I had a pre-alpha version of the biomes management, resources management, player skill trees, weapons and tools implementation, inventory management, skill based crafting trees, and a few other items in less than 2 weeks without using any kind of game engine or libraries.

If I ever bothered to pick up and work on my code base again, the only major issues would be networking, system optimization and 2D art.

Edit: "Procedural generation for endless replayability!" adds about $800,000 to the cost wacko.png

I cannot remember the books I've read any more than the meals I have eaten; even so, they have made me.

~ Ralph Waldo Emerson

Edit: "Procedural generation for endless replayability!" adds about $800,000 to the cost wacko.png

I think that's one of those things that doesn't always benefit from economies of scale.

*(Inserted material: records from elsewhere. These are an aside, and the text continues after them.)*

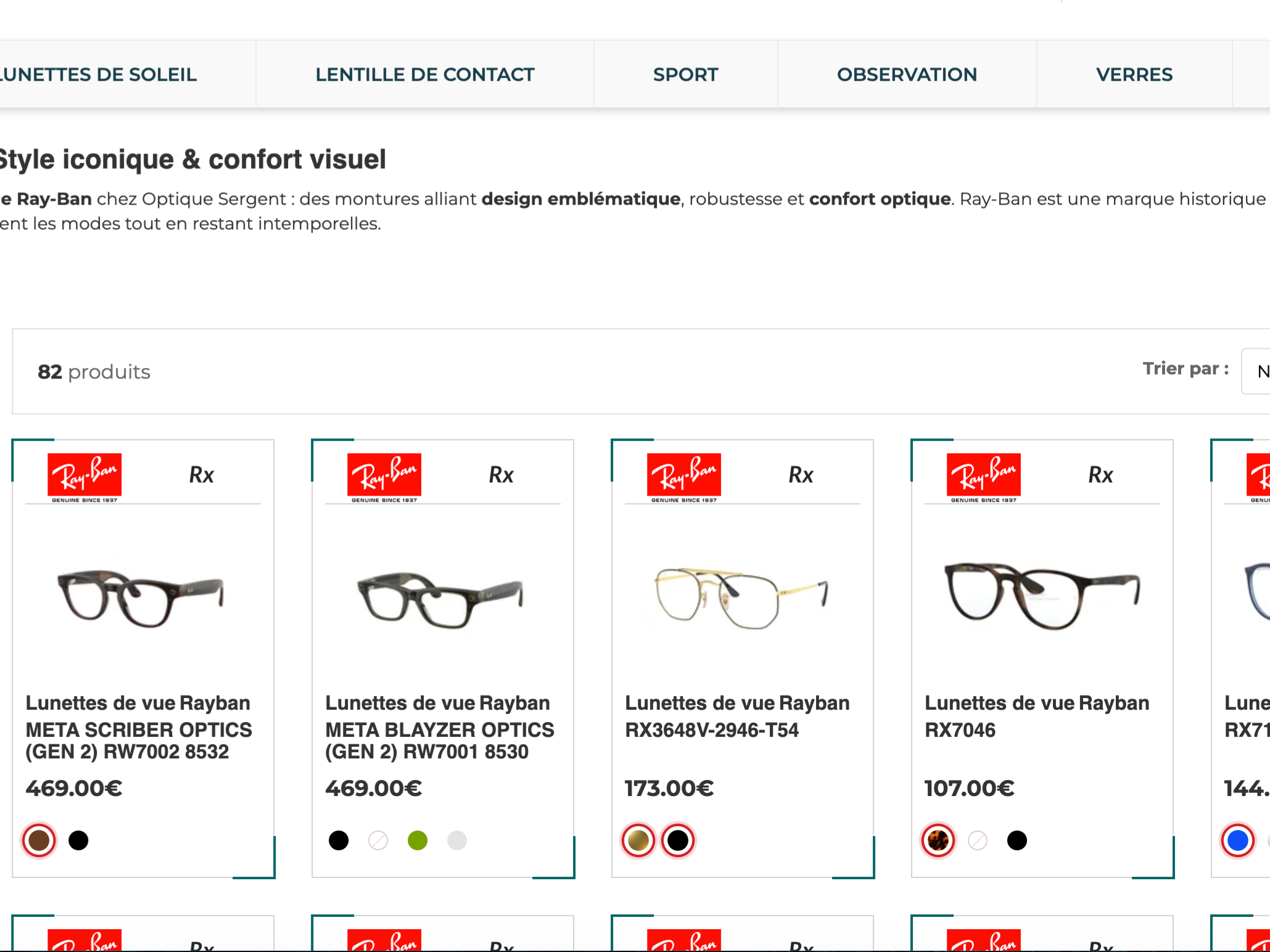1270x952 pixels.
Task: Open RX7046 tortoise glasses image
Action: [1042, 595]
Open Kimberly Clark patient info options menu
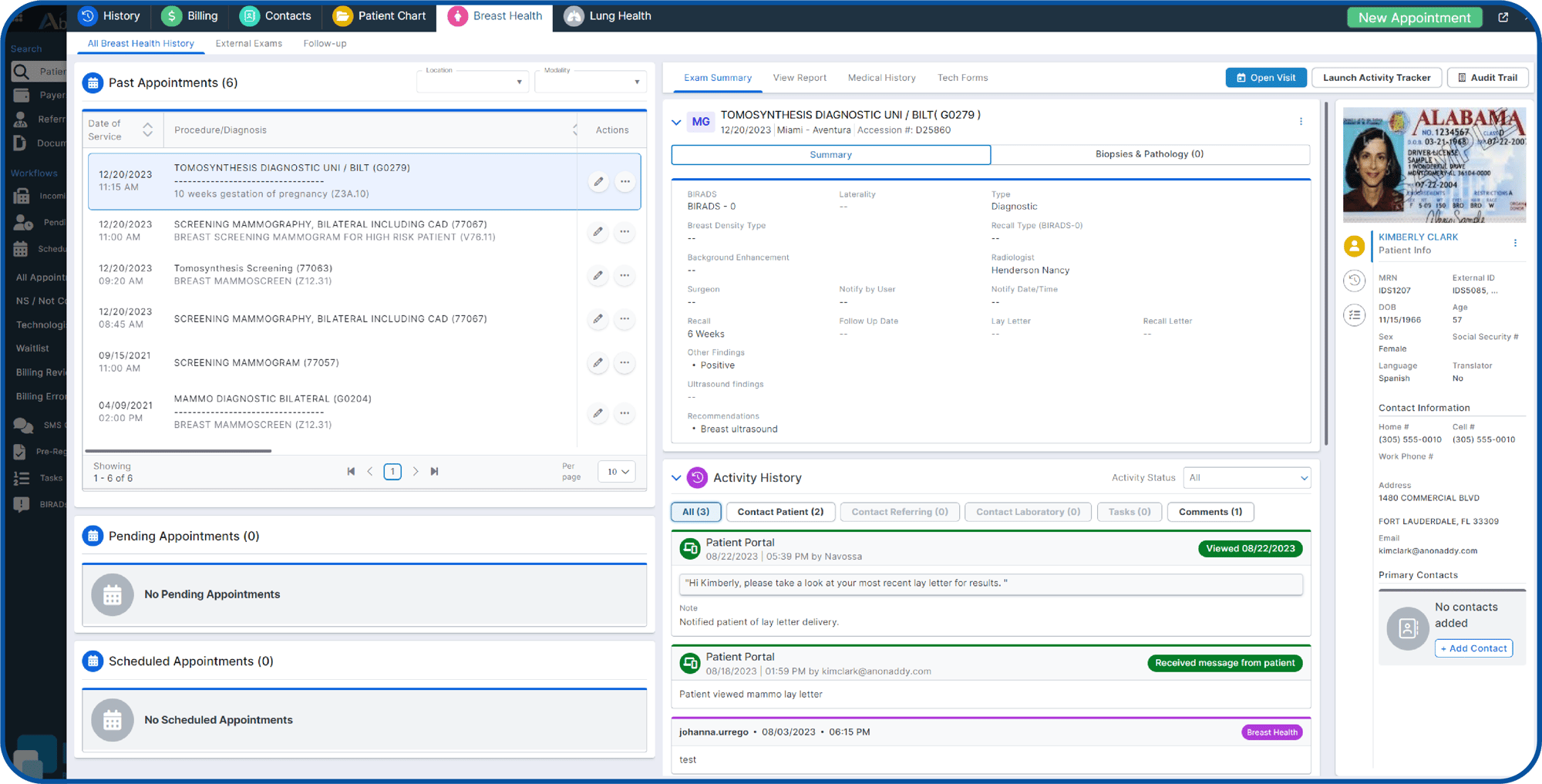Viewport: 1542px width, 784px height. (x=1515, y=243)
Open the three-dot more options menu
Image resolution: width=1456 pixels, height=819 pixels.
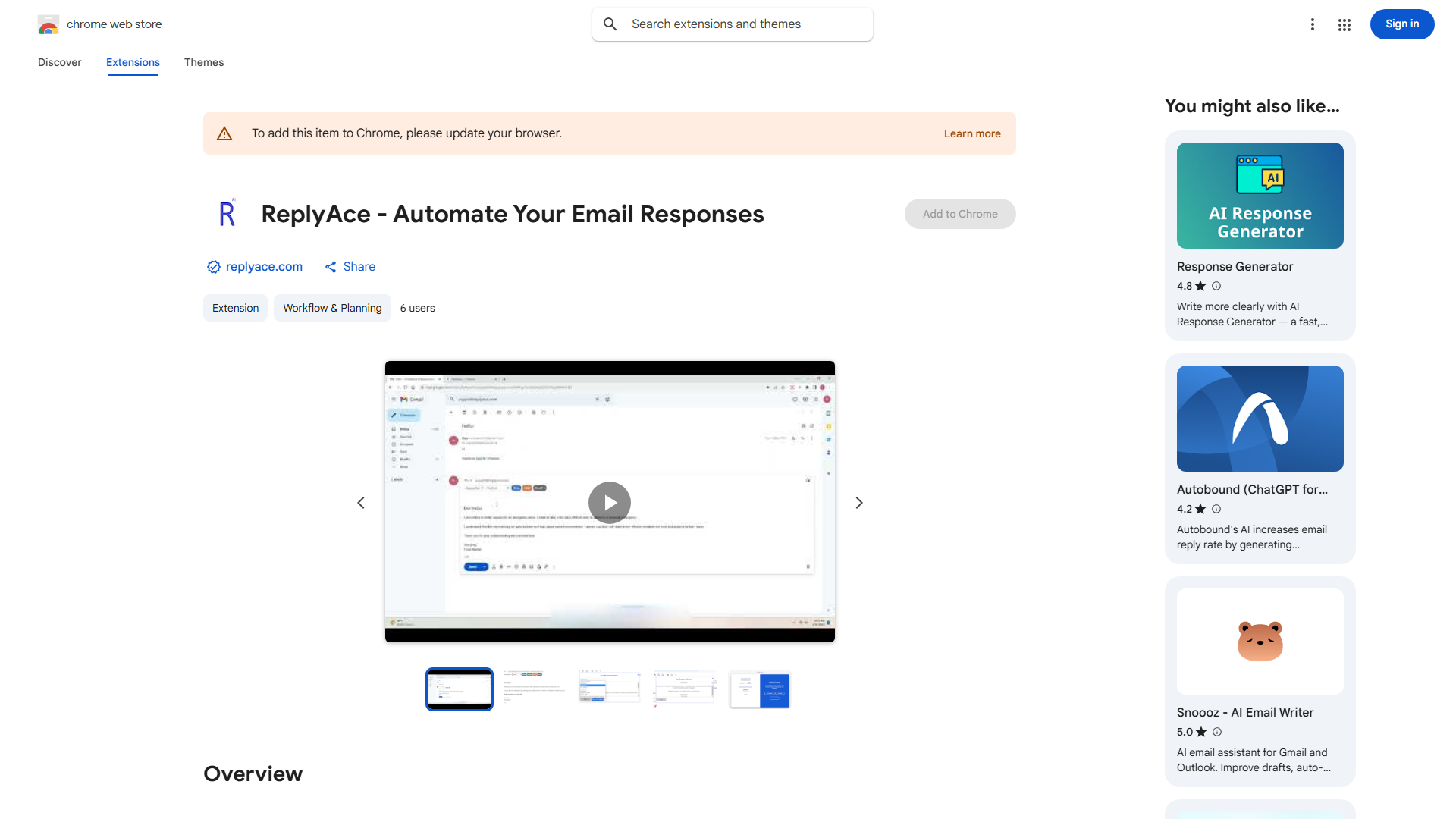[x=1313, y=24]
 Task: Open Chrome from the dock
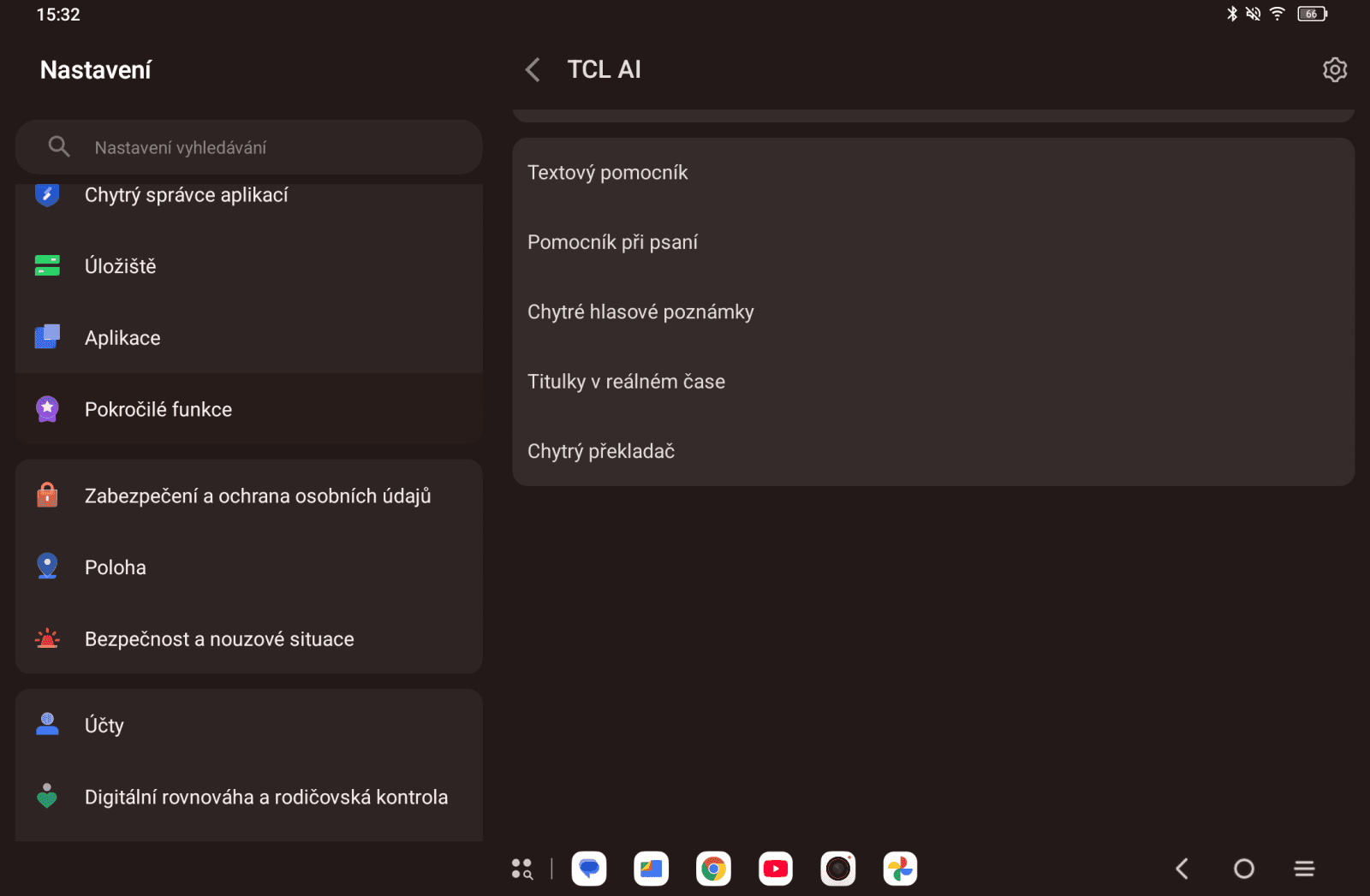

Turns out procedural generation is very expensive for publisher-driven projects where you have to meet the specifications of the project, and indies can get away with shipping procedural stuff that is merely interesting, or that they happened on accidentally.

Tristam MacDonald. Ex-BigTech Software Engineer. Future farmer. [https://trist.am]

I have to disagree on the time frame and cost.

It is a joke website... designed to give out decent advice to beginners after you get your lols.

I have a bit of an alternative viewpoint, based on nothing solid whatsoever. Henry Ford said it best: "If you think you can or you think you can't, you're right.". My view is that sometimes people manage to create things only because they didn't realise that it was impossible. Of course many more people fail for exactly that reason, but it can be very educational to test your limits. The more vision you have, coupled with solid work ethic and enough free time to put the effort in, and the more of an idea you have as to how to approach each different aspect of what you're trying to do, the more of a wildcard you probably become. I think though if you're posting in the beginner's forum and asking for advice about where to even start, you don't fit into the wildcard category.